Moi je. Essai d'autobiographie by Claude Roy

Moi je. Essai d'autobiographie by Claude Roy

Auteur:Claude Roy [Roy, Claude]
La langue: fra
Format: epub
Tags: Biography & Autobiography, Personal Memoirs, General
ISBN: 9782072691577
Éditeur: Editions Gallimard
Publié: 2017-03-30T22:00:00+00:00


XVII

LA RETRAITE SOUS LES ARMES

J’allais avoir vingt ans. Je me demandai si ce n’étaient pas mes vingt ans qui allaient m’avoir. Je n’étais pas heureux. J’étais souvent gai. Un jeune peloton blond de laine très embrouillée, nouée de partout. Je ne sais plus par quel bout le prendre.

J’étais amoureux et peut-être aimé : content. Très pauvre et besogneux : ennuyé. Sportif et bien délié dans mon corps : joyeux. De droite avec des sentiments de gauche, de gauche avec des valeurs de droite : perplexe. Très fou de poésie, très épris de littérature : béni. Mon père avait voulu que je fasse mon droit, parce « qu’on ne sait jamais » : docile. Mais je savais déjà que le droit me rasait, sauf l’Économie Politique : découragé. Je consacrais un mois par an à dévorer des cours polycopiés, que je restituais en trois heures quand venait l’examen : fatigué. A la fin de la seconde année, lassé, je pris mon parti d’annoncer aux miens mon succès sans m’être même présenté : menteur. La licence de lettres me donnait plus de plaisir, mais je trouvais bien sots la plupart des maîtres de Sorbonne : déçu. Je bifurquai sur la philosophie. J’écrivis un roman, tout à fait exécrable : mécontent. J’allais trois ou quatre fois par semaine au théâtre : ravi. Je découvrais la musique : transporté. Mozart, Bach et Josquin des Prés auraient suffi à mon bonheur. Mais aucun bonheur ne suffisait à mon appétit. J’étais toujours un peu en avance sur mon âge, en retard sur mes pensées, en bisbille avec mes sentiments, et seulement très exact à l’heure de la peur. C’était surtout celle de perdre mon temps, ma vie. Pomme mûrie par moitié, toute verte de l’autre, et déjà craignant de pourrir.

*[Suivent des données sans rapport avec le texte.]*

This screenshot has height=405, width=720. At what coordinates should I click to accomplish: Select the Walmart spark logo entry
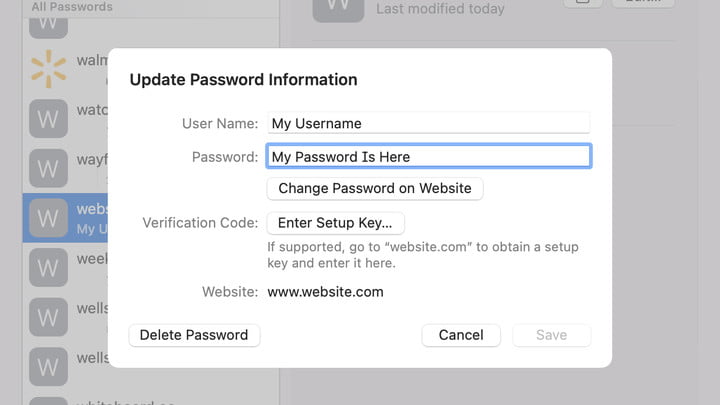click(48, 69)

C’était aussi la peur de l’avenir immédiat : la guerre. La guerre, je ne m’y voyais pas mourir. Je me savais invulnérable, non comme l’acier blindé : comme l’est un nuage. Mais je redoutais l’incertain, le confus, et des années interminables de sottise et de crasse. Je ne savais pas du tout si j’aurais du courage. Quand je me battais avec mes camarades, au lycée, je n’étais victorieux que par fureur, et rossé la plupart du temps, parce qu’en échangeant des coups, je me disais trop : « Que c’est bête ! ».

Les faits qui se penchaient, pesants, sur mon berceau de déjà grand poupon emmailloté de contradictions, c’était la fameuse Crise, les grèves sur le tas, la guerre d’Espagne, etc. Les fées qui se penchaient sur mon lit de bois encore dormant composaient un groupe discordant. Thierry Maulnier m’avait séduit d’abord par tout ce qui commença en lui à me glacer : la belle sécheresse ample d’une pensée et d’une phrase en toge de version latine, cette intelligence en trois points, comme les compositions françaises de khâgne, cette prose ternaire, comme les dictées, et une fureur bégayante et juvénile qui allait s’affadissant. Il comprenait tout. Tout ne le comprenait pas. J’avais cru qu’il pensait comme un champion cycliste pédale.